Because he felt uncomfortable talking to Wiese in his studio, the filmmaker had "to build him a setting where he felt comfortable," a Spartan living environment consisting of bedding on the floor and not much else around, similar to the conditions he lived with his mother back at the camp. Despite the special setting, Wiese told the Guardian "it was complicated for him" to participate in the interview at all.
At the beginning of the interview, Wiese asked Dong-hyuk to recall a memory from when he was 4, hoping to start off on a light note, but things immediately took a grim turn.
"So he told me, 'I have a memory; it was a public execution,'" Wiese explained. "I said, 'Did your mother talk to you about that? Did she try to help you?' He looked at me and was shaking his head, and he said, 'No. For what? It was happening every week.' And just for me, personally, I said, 'Shin, what did your mother teach you?' and he said, 'Only one thing: how to survive.'"
In Dong-hyuk's biography, "Escape from Camp 14: One Man’s Remarkable Odyssey From North Korea to Freedom in the West," former Washington Post journalist Blaine Harden writes of life inside the camp, where adults and children alike were beaten daily, people were regularly executed, raped and tortured, and starving prisoners resorted to eating rats, insects and even particles from feces in order to survive.
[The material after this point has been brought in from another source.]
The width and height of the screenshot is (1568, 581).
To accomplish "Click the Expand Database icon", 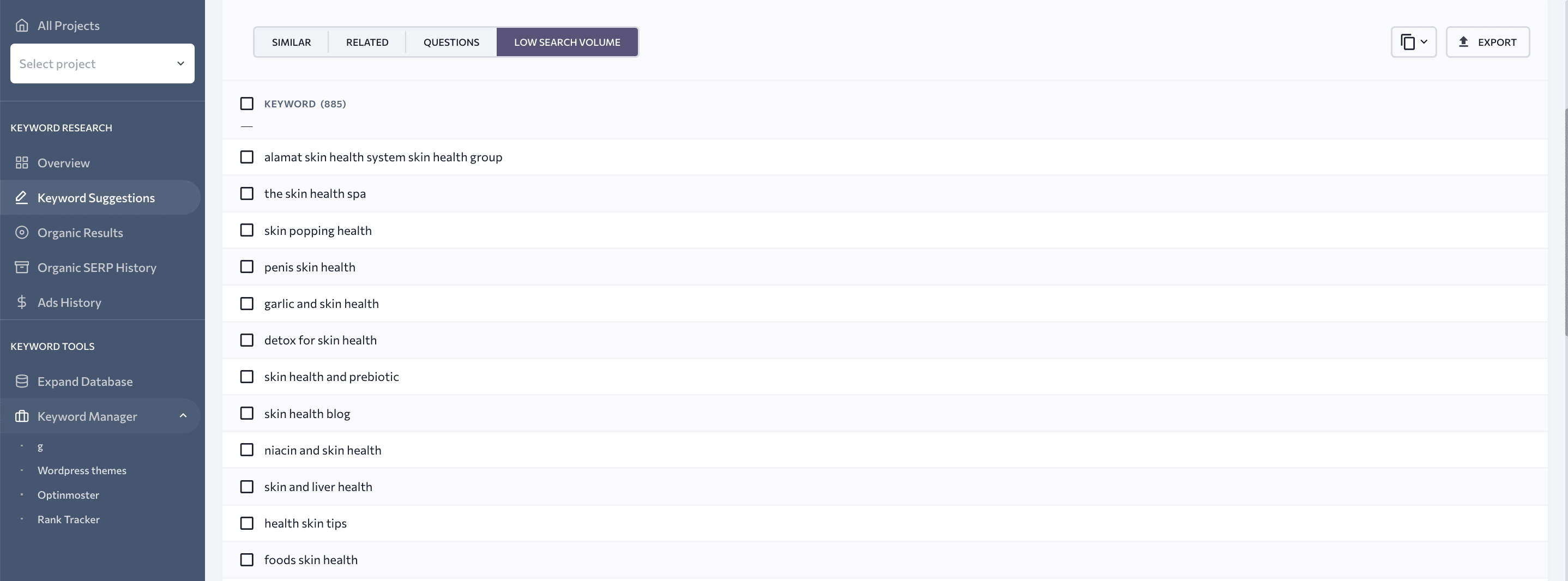I will [x=22, y=381].
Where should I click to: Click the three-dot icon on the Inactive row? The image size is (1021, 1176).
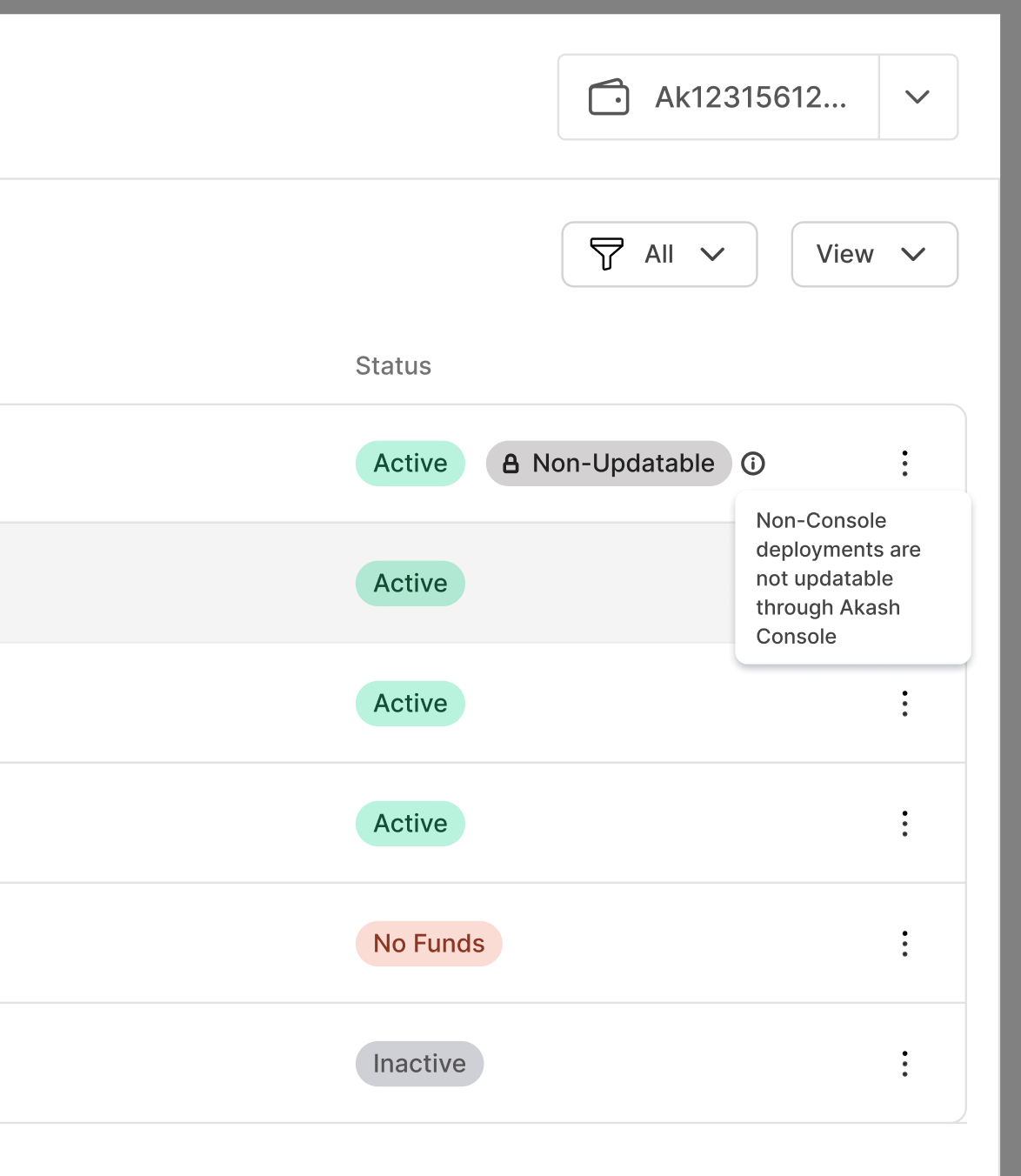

In the new documentary, the line between victim and perpetrator becomes disturbingly blurred, the Guardian reports.
Dong-hyuk lived with his mother for most of his life, though he did not receive any maternal love from her. Because breaching any camp regulation was punished by death, he had to tell guards when he heard his mother and brother plotting to escape, as if he didn't, he would likely have been killed as well. He told Wiese that when he and his father were forced to watch their public execution, "he felt nothing."
In 2005, Dong-hyuk became friends with a political prisoner named Park, who told him about life outside of the camps. The two plotted their escape, but Park did not survive the trek through the electric wire, and although Dong-hyuk sustained injuries, he managed to get out and survive by stealing food in local towns before eventually making his way across the border to China.
Wiese hopes that the new film will help Dong-hyuk continue to improve. When the two went to the premiere the film at a festival in Hague, Wiese recalled, "He went on stage and said he's very happy, and then suddenly he began to cry like hell. I mean, an Asian person crying in public is a total no-go. You never do that. So, he was crying, and then he said into the microphone, 'The chance that my father is living is 1% or less. But if he's still alive, and so are all the other people, it's happening right now, in this moment, and that makes me terribly sad.' So, if you go down into deeper levels in his personality, he's still totally traumatized."
Though he has much work to do, Wiese doubts that Dong-hyuk can ever truly be "like you and me."
"Camp 14: Total Control Zone" is set for release in the U.K. on Oct. 4.